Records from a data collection
--- Start ---
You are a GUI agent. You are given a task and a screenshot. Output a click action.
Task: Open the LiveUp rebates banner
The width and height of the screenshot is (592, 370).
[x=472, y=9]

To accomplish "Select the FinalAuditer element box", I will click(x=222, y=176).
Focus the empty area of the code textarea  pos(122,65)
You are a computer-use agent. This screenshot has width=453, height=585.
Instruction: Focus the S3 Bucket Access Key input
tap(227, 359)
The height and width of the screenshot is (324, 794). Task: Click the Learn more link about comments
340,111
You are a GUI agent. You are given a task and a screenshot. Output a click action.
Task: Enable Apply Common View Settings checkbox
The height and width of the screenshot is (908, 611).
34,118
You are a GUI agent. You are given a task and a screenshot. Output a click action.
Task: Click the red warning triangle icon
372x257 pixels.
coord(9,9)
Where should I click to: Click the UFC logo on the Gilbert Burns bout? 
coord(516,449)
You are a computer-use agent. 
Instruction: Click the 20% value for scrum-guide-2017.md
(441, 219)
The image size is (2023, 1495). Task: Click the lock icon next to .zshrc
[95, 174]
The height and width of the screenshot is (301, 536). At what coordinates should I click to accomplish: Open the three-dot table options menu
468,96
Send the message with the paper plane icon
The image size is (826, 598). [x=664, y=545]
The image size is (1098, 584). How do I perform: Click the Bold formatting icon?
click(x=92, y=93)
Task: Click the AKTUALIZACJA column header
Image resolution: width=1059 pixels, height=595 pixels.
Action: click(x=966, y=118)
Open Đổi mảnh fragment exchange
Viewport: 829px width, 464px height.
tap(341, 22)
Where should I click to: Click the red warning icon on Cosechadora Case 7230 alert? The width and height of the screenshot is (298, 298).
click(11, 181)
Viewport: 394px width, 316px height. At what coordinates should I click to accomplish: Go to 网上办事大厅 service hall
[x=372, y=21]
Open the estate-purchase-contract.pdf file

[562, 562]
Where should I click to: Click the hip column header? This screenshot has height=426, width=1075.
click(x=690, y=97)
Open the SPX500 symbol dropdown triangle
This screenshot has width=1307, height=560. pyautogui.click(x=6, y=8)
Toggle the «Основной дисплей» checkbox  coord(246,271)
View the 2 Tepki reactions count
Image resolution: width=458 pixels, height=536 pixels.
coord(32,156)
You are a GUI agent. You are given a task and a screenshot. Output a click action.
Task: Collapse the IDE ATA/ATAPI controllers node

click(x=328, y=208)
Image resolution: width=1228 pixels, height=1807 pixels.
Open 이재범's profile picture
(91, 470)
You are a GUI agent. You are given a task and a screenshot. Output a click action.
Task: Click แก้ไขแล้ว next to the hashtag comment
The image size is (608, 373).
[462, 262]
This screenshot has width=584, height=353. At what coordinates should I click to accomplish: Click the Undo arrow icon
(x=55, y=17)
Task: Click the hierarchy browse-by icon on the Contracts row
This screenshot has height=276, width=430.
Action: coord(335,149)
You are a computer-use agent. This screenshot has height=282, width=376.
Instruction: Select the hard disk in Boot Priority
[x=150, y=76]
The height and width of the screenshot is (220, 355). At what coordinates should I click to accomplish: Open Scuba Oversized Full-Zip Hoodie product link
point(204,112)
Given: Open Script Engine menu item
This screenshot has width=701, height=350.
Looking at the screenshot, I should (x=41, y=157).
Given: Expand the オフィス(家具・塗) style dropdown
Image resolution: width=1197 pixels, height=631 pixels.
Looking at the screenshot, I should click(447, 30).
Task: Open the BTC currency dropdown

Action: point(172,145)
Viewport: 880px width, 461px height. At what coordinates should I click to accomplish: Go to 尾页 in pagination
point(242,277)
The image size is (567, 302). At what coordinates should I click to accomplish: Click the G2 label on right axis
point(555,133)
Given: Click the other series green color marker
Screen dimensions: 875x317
--- End ---
[TASK INSTRUCTIONS] Repeat the lines above word for word.

[TASK ANSWER]
You are a GUI agent. You are given a task and a screenshot. Output a click action.
Task: Open the LiveUp rebates banner
The width and height of the screenshot is (592, 370).
[x=472, y=9]

To accomplish "Select the FinalAuditer element box", I will click(x=222, y=176).
Focus the empty area of the code textarea  pos(122,65)
You are a computer-use agent. This screenshot has width=453, height=585.
Instruction: Focus the S3 Bucket Access Key input
tap(227, 359)
The height and width of the screenshot is (324, 794). Task: Click the Learn more link about comments
340,111
You are a GUI agent. You are given a task and a screenshot. Output a click action.
Task: Enable Apply Common View Settings checkbox
The height and width of the screenshot is (908, 611).
34,118
You are a GUI agent. You are given a task and a screenshot. Output a click action.
Task: Click the red warning triangle icon
372x257 pixels.
coord(9,9)
Where should I click to: Click the UFC logo on the Gilbert Burns bout? 
coord(516,449)
You are a computer-use agent. 
Instruction: Click the 20% value for scrum-guide-2017.md
(441, 219)
The image size is (2023, 1495). Task: Click the lock icon next to .zshrc
[95, 174]
The height and width of the screenshot is (301, 536). At what coordinates should I click to accomplish: Open the three-dot table options menu
468,96
Send the message with the paper plane icon
The image size is (826, 598). [x=664, y=545]
The image size is (1098, 584). How do I perform: Click the Bold formatting icon?
click(x=92, y=93)
Task: Click the AKTUALIZACJA column header
Image resolution: width=1059 pixels, height=595 pixels.
Action: click(x=966, y=118)
Open Đổi mảnh fragment exchange
Viewport: 829px width, 464px height.
tap(341, 22)
Where should I click to: Click the red warning icon on Cosechadora Case 7230 alert? The width and height of the screenshot is (298, 298).
click(11, 181)
Viewport: 394px width, 316px height. At what coordinates should I click to accomplish: Go to 网上办事大厅 service hall
[x=372, y=21]
Open the estate-purchase-contract.pdf file

[562, 562]
Where should I click to: Click the hip column header? This screenshot has height=426, width=1075.
click(x=690, y=97)
Open the SPX500 symbol dropdown triangle
This screenshot has width=1307, height=560. pyautogui.click(x=6, y=8)
Toggle the «Основной дисплей» checkbox  coord(246,271)
View the 2 Tepki reactions count
Image resolution: width=458 pixels, height=536 pixels.
coord(32,156)
You are a GUI agent. You are given a task and a screenshot. Output a click action.
Task: Collapse the IDE ATA/ATAPI controllers node

click(x=328, y=208)
Image resolution: width=1228 pixels, height=1807 pixels.
Open 이재범's profile picture
(91, 470)
You are a GUI agent. You are given a task and a screenshot. Output a click action.
Task: Click แก้ไขแล้ว next to the hashtag comment
The image size is (608, 373).
[462, 262]
This screenshot has width=584, height=353. At what coordinates should I click to accomplish: Click the Undo arrow icon
(x=55, y=17)
Task: Click the hierarchy browse-by icon on the Contracts row
This screenshot has height=276, width=430.
Action: coord(335,149)
You are a computer-use agent. This screenshot has height=282, width=376.
Instruction: Select the hard disk in Boot Priority
[x=150, y=76]
The height and width of the screenshot is (220, 355). At what coordinates should I click to accomplish: Open Scuba Oversized Full-Zip Hoodie product link
point(204,112)
Given: Open Script Engine menu item
This screenshot has width=701, height=350.
Looking at the screenshot, I should (x=41, y=157).
Given: Expand the オフィス(家具・塗) style dropdown
Image resolution: width=1197 pixels, height=631 pixels.
Looking at the screenshot, I should click(447, 30).
Task: Open the BTC currency dropdown

Action: point(172,145)
Viewport: 880px width, 461px height. At what coordinates should I click to accomplish: Go to 尾页 in pagination
point(242,277)
The image size is (567, 302). At what coordinates should I click to accomplish: Click the G2 label on right axis
point(555,133)
Given: Click the other series green color marker
Screen dimensions: 875x317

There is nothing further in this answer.